Angry farmers vowed to avenge Horner’s murder
7 Oct 2020
IOL AND KAREN SINGH
ANGRY protesters, calling for an end to farm attacks, pushed a police van on its side and then set it alight outside Senekal Magistrate’s Court yesterday. | Facebook
VIOLENCE erupted outside the Senekal Magistrate’s Court, where hundreds of farmers and residents had gathered in the Free State town, in a show of support for the family of Brendin Horner.
The 22-year-old farm manager had been savagely beaten and his body tied to a pole on a farm near Paul Roux, just outside Bethlehem, last Friday.
Yesterday, as the two suspects in the case appeared in court, an angry crowd vowed to avenge Horner’s murder themselves.
The incident came after the national police commissioner, General Khehla John Sitole, Agri SA, TLU SA, and AfriForum met to discuss farm attacks and stock theft on Monday.
The accused in Horner’s murder, Sekwetje Mahlamba and Sekola Matlaletsa, were arrested the day after the murder. Their case has been adjourned to October 16 and they were remanded in custody.

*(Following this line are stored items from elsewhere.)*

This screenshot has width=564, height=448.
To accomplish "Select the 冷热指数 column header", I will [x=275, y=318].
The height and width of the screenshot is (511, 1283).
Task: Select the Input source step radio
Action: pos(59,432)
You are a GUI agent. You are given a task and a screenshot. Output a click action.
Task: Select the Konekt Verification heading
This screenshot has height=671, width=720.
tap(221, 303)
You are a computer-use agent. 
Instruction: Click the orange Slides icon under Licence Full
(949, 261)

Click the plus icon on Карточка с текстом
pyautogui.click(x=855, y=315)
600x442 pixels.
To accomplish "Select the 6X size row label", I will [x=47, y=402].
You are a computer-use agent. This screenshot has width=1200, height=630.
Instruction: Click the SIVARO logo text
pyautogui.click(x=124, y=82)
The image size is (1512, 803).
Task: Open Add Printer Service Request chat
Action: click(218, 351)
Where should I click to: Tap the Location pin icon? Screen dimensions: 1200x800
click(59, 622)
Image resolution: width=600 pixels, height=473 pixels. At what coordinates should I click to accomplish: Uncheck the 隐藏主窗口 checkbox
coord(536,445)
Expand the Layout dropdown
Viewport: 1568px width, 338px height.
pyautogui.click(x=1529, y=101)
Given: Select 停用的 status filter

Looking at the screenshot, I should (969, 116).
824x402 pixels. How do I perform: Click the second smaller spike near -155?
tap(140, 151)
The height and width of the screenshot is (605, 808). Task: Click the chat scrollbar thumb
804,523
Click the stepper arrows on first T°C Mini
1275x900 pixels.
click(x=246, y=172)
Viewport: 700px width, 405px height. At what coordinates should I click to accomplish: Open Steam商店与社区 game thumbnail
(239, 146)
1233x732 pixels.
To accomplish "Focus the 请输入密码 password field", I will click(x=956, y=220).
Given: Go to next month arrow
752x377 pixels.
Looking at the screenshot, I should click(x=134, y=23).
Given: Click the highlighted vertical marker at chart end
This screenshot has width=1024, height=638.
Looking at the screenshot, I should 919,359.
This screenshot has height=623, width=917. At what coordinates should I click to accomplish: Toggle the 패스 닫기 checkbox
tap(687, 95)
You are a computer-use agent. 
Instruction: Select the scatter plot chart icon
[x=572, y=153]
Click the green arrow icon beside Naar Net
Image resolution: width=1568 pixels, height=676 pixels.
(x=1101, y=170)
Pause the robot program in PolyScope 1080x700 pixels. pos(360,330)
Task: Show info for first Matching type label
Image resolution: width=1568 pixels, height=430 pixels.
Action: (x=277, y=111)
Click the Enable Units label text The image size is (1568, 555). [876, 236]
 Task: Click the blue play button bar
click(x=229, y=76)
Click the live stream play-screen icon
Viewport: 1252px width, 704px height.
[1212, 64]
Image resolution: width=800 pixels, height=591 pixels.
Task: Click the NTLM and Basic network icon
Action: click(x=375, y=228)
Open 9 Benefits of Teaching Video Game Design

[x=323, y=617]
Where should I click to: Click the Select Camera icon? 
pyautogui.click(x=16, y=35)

In the fracas yesterday, two gunshots were fired, court property was destroyed and a police vehicle was overturned and set alight by angry farmers, who believe the government is not doing enough to protect them.
According to police spokesperson Brigadier Motantsi Makhele, a group of farmers stormed the court building shortly after the two suspects were remanded in custody.
Makhele said police had to call in reinforcements to help restore calm.
In a joint statement regarding Monday’s meeting issued by the police, the agricultural associations and AfriForum, Sitole reaffirmed the police commitment to prioritise crimes in rural areas.
The establishment of the national and local Joint Rural Safety Command Centres was also agreed upon, with personnel and resources – including helicopters and drones – to be used to fight these crimes.
“The implementation of stabilisation interventions in hotspot areas is critical to ensuring an effective proactive approach”, said Sitole.
Other areas to be looked at was resourcing police stations at the border, improving intelligence, and the establishment of cross-border liaison committees.
It was also agreed in the meeting that a customised community policing approach was necessary.
The establishment of community-based mounted units, like the Royal Reserve Police Service, as well as the Tourism Reservists, was recommended.
Sandy la Marque, chief executive of the KwaZulu-Natal Agricultural Union (Kwanalu), said the union was pleased to hear of the meeting’s positive results.
“Kwanalu is a standing member of the Provincial Joint Rural Safety Command Centre and is pleased to note the concerns of our Kwanalu members are being addressed.”
La Marque said the National Rural Safety Strategy outlines the functions required to address rural safety.
“On a daily basis, we are dealing with horrific and devastating crimes, which have a severe impact. It is critical that all stakeholders, including government, are fully committed to ensure that farmers, their labour and rural communities are protected, and can ensure food security in a safe and secure environment,” she said.
In a memorandum handed over by Kwanalu to the provincial commissioner last month, the union – together with the rural and farming communities of KZN– committed themselves to the revised National Rural Safety Strategy (NRSS).
“Farming and rural communities commit themselves to collaborate with the SAPS, primarily through involvement in maintaining joint patrols, awareness campaigns, visits to farms, as well as mobilisation and support during rural and farm attacks, to apprehend offenders as quickly as possible,” said the memorandum.